• _Exercise requirements_:
Copy out the data below verbatim.

• _Provided entries_:

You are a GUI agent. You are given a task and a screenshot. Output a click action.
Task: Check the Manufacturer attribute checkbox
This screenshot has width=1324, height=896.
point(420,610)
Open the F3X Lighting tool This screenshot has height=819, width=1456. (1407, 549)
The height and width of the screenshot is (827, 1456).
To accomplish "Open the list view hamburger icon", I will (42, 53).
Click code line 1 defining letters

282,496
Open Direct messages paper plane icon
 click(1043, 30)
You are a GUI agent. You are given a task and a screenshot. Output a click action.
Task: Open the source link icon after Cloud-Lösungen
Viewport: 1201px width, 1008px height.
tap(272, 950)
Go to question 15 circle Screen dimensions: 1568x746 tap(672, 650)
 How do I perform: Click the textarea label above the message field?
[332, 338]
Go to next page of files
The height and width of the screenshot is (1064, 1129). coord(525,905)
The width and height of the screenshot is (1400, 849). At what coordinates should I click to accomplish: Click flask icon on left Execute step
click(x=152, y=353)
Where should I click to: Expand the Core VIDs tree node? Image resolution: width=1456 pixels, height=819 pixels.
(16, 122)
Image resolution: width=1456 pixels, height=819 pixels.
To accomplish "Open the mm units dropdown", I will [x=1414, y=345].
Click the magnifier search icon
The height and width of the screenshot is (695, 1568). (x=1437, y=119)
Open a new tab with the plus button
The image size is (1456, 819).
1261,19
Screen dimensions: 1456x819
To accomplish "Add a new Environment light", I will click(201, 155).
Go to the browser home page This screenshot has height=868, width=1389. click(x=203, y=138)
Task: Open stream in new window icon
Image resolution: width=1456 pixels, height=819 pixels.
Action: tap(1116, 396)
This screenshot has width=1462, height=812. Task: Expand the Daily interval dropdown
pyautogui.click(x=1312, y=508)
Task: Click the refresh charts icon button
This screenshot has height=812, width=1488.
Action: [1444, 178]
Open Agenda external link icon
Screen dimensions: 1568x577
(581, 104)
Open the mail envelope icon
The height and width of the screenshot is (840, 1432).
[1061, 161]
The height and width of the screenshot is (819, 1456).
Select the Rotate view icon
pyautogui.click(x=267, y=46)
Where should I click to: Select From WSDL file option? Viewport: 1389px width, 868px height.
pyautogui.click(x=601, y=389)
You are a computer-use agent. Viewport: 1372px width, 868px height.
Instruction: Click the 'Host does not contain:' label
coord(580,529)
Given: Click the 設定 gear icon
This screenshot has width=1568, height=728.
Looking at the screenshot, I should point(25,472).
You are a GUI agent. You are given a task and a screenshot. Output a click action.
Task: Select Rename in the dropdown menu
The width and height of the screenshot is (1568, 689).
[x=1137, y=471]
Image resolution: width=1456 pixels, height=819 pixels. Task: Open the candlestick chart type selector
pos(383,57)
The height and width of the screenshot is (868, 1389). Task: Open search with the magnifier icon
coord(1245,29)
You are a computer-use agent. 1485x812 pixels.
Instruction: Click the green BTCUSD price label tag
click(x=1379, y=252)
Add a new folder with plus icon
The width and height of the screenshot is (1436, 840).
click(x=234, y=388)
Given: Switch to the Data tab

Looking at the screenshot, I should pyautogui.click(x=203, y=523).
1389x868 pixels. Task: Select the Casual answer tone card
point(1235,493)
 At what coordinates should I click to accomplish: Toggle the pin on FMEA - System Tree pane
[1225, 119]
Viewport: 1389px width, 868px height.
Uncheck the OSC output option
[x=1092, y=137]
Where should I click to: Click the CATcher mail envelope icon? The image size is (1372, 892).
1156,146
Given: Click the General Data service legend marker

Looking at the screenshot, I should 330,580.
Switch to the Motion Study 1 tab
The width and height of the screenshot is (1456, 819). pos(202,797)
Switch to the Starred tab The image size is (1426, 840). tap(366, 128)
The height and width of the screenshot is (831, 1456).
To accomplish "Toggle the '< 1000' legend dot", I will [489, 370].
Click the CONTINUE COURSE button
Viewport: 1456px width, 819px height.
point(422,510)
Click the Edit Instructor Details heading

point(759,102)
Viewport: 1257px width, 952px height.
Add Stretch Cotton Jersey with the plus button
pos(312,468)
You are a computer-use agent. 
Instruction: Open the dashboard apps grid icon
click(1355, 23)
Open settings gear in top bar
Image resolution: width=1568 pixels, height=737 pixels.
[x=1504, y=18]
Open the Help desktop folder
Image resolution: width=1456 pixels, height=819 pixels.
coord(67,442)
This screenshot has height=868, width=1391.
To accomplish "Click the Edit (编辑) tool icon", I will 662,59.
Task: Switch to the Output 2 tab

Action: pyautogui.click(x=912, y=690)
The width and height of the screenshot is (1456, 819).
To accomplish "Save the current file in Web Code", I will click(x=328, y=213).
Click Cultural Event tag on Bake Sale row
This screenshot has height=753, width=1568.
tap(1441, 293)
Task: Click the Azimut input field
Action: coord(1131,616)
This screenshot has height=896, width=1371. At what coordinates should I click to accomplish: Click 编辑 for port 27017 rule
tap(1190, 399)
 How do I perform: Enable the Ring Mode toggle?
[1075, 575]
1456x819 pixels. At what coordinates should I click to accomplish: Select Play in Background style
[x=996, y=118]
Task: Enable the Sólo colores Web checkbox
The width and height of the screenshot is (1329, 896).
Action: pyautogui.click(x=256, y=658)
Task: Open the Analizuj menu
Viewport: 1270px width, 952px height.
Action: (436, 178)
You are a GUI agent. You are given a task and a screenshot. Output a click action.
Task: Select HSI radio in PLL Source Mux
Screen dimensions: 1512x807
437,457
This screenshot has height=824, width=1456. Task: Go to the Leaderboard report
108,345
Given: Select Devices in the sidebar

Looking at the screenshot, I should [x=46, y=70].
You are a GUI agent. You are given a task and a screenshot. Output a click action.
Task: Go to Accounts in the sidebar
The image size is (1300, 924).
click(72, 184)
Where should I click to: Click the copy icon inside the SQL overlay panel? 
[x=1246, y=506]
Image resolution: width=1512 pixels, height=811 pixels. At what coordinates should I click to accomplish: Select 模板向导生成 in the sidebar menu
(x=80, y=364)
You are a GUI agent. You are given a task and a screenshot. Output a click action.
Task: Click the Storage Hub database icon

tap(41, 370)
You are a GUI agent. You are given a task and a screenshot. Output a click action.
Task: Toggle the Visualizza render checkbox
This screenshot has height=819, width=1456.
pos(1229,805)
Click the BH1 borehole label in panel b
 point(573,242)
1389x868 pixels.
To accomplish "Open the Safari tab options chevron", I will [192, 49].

• _Response_:
You are a GUI agent. You are given a task and a screenshot. Output a click action.
Task: Check the Manufacturer attribute checkbox
This screenshot has width=1324, height=896.
point(420,610)
Open the F3X Lighting tool This screenshot has height=819, width=1456. (1407, 549)
The height and width of the screenshot is (827, 1456).
To accomplish "Open the list view hamburger icon", I will (42, 53).
Click code line 1 defining letters

282,496
Open Direct messages paper plane icon
 click(1043, 30)
You are a GUI agent. You are given a task and a screenshot. Output a click action.
Task: Open the source link icon after Cloud-Lösungen
Viewport: 1201px width, 1008px height.
tap(272, 950)
Go to question 15 circle Screen dimensions: 1568x746 tap(672, 650)
 How do I perform: Click the textarea label above the message field?
[332, 338]
Go to next page of files
The height and width of the screenshot is (1064, 1129). coord(525,905)
The width and height of the screenshot is (1400, 849). At what coordinates should I click to accomplish: Click flask icon on left Execute step
click(x=152, y=353)
Where should I click to: Expand the Core VIDs tree node? Image resolution: width=1456 pixels, height=819 pixels.
(16, 122)
Image resolution: width=1456 pixels, height=819 pixels.
To accomplish "Open the mm units dropdown", I will [x=1414, y=345].
Click the magnifier search icon
The height and width of the screenshot is (695, 1568). (x=1437, y=119)
Open a new tab with the plus button
The image size is (1456, 819).
1261,19
Screen dimensions: 1456x819
To accomplish "Add a new Environment light", I will click(201, 155).
Go to the browser home page This screenshot has height=868, width=1389. click(x=203, y=138)
Task: Open stream in new window icon
Image resolution: width=1456 pixels, height=819 pixels.
Action: tap(1116, 396)
This screenshot has width=1462, height=812. Task: Expand the Daily interval dropdown
pyautogui.click(x=1312, y=508)
Task: Click the refresh charts icon button
This screenshot has height=812, width=1488.
Action: [1444, 178]
Open Agenda external link icon
Screen dimensions: 1568x577
(581, 104)
Open the mail envelope icon
The height and width of the screenshot is (840, 1432).
[1061, 161]
The height and width of the screenshot is (819, 1456).
Select the Rotate view icon
pyautogui.click(x=267, y=46)
Where should I click to: Select From WSDL file option? Viewport: 1389px width, 868px height.
pyautogui.click(x=601, y=389)
You are a computer-use agent. Viewport: 1372px width, 868px height.
Instruction: Click the 'Host does not contain:' label
coord(580,529)
Given: Click the 設定 gear icon
This screenshot has width=1568, height=728.
Looking at the screenshot, I should point(25,472).
You are a GUI agent. You are given a task and a screenshot. Output a click action.
Task: Select Rename in the dropdown menu
The width and height of the screenshot is (1568, 689).
[x=1137, y=471]
Image resolution: width=1456 pixels, height=819 pixels. Task: Open the candlestick chart type selector
pos(383,57)
The height and width of the screenshot is (868, 1389). Task: Open search with the magnifier icon
coord(1245,29)
You are a computer-use agent. 1485x812 pixels.
Instruction: Click the green BTCUSD price label tag
click(x=1379, y=252)
Add a new folder with plus icon
The width and height of the screenshot is (1436, 840).
click(x=234, y=388)
Given: Switch to the Data tab

Looking at the screenshot, I should pyautogui.click(x=203, y=523).
1389x868 pixels. Task: Select the Casual answer tone card
point(1235,493)
 At what coordinates should I click to accomplish: Toggle the pin on FMEA - System Tree pane
[1225, 119]
Viewport: 1389px width, 868px height.
Uncheck the OSC output option
[x=1092, y=137]
Where should I click to: Click the CATcher mail envelope icon? The image size is (1372, 892).
1156,146
Given: Click the General Data service legend marker

Looking at the screenshot, I should 330,580.
Switch to the Motion Study 1 tab
The width and height of the screenshot is (1456, 819). pos(202,797)
Switch to the Starred tab The image size is (1426, 840). tap(366, 128)
The height and width of the screenshot is (831, 1456).
To accomplish "Toggle the '< 1000' legend dot", I will [489, 370].
Click the CONTINUE COURSE button
Viewport: 1456px width, 819px height.
point(422,510)
Click the Edit Instructor Details heading

point(759,102)
Viewport: 1257px width, 952px height.
Add Stretch Cotton Jersey with the plus button
pos(312,468)
You are a computer-use agent. 
Instruction: Open the dashboard apps grid icon
click(1355, 23)
Open settings gear in top bar
Image resolution: width=1568 pixels, height=737 pixels.
[x=1504, y=18]
Open the Help desktop folder
Image resolution: width=1456 pixels, height=819 pixels.
coord(67,442)
This screenshot has height=868, width=1391.
To accomplish "Click the Edit (编辑) tool icon", I will 662,59.
Task: Switch to the Output 2 tab

Action: pyautogui.click(x=912, y=690)
The width and height of the screenshot is (1456, 819).
To accomplish "Save the current file in Web Code", I will click(x=328, y=213).
Click Cultural Event tag on Bake Sale row
This screenshot has height=753, width=1568.
tap(1441, 293)
Task: Click the Azimut input field
Action: coord(1131,616)
This screenshot has height=896, width=1371. At what coordinates should I click to accomplish: Click 编辑 for port 27017 rule
tap(1190, 399)
 How do I perform: Enable the Ring Mode toggle?
[1075, 575]
1456x819 pixels. At what coordinates should I click to accomplish: Select Play in Background style
[x=996, y=118]
Task: Enable the Sólo colores Web checkbox
The width and height of the screenshot is (1329, 896).
Action: pyautogui.click(x=256, y=658)
Task: Open the Analizuj menu
Viewport: 1270px width, 952px height.
Action: (436, 178)
You are a GUI agent. You are given a task and a screenshot. Output a click action.
Task: Select HSI radio in PLL Source Mux
Screen dimensions: 1512x807
437,457
This screenshot has height=824, width=1456. Task: Go to the Leaderboard report
108,345
Given: Select Devices in the sidebar

Looking at the screenshot, I should [x=46, y=70].
You are a GUI agent. You are given a task and a screenshot. Output a click action.
Task: Go to Accounts in the sidebar
The image size is (1300, 924).
click(72, 184)
Where should I click to: Click the copy icon inside the SQL overlay panel? 
[x=1246, y=506]
Image resolution: width=1512 pixels, height=811 pixels. At what coordinates should I click to accomplish: Select 模板向导生成 in the sidebar menu
(x=80, y=364)
You are a GUI agent. You are given a task and a screenshot. Output a click action.
Task: Click the Storage Hub database icon

tap(41, 370)
You are a GUI agent. You are given a task and a screenshot. Output a click action.
Task: Toggle the Visualizza render checkbox
This screenshot has height=819, width=1456.
pos(1229,805)
Click the BH1 borehole label in panel b
 point(573,242)
1389x868 pixels.
To accomplish "Open the Safari tab options chevron", I will [192, 49].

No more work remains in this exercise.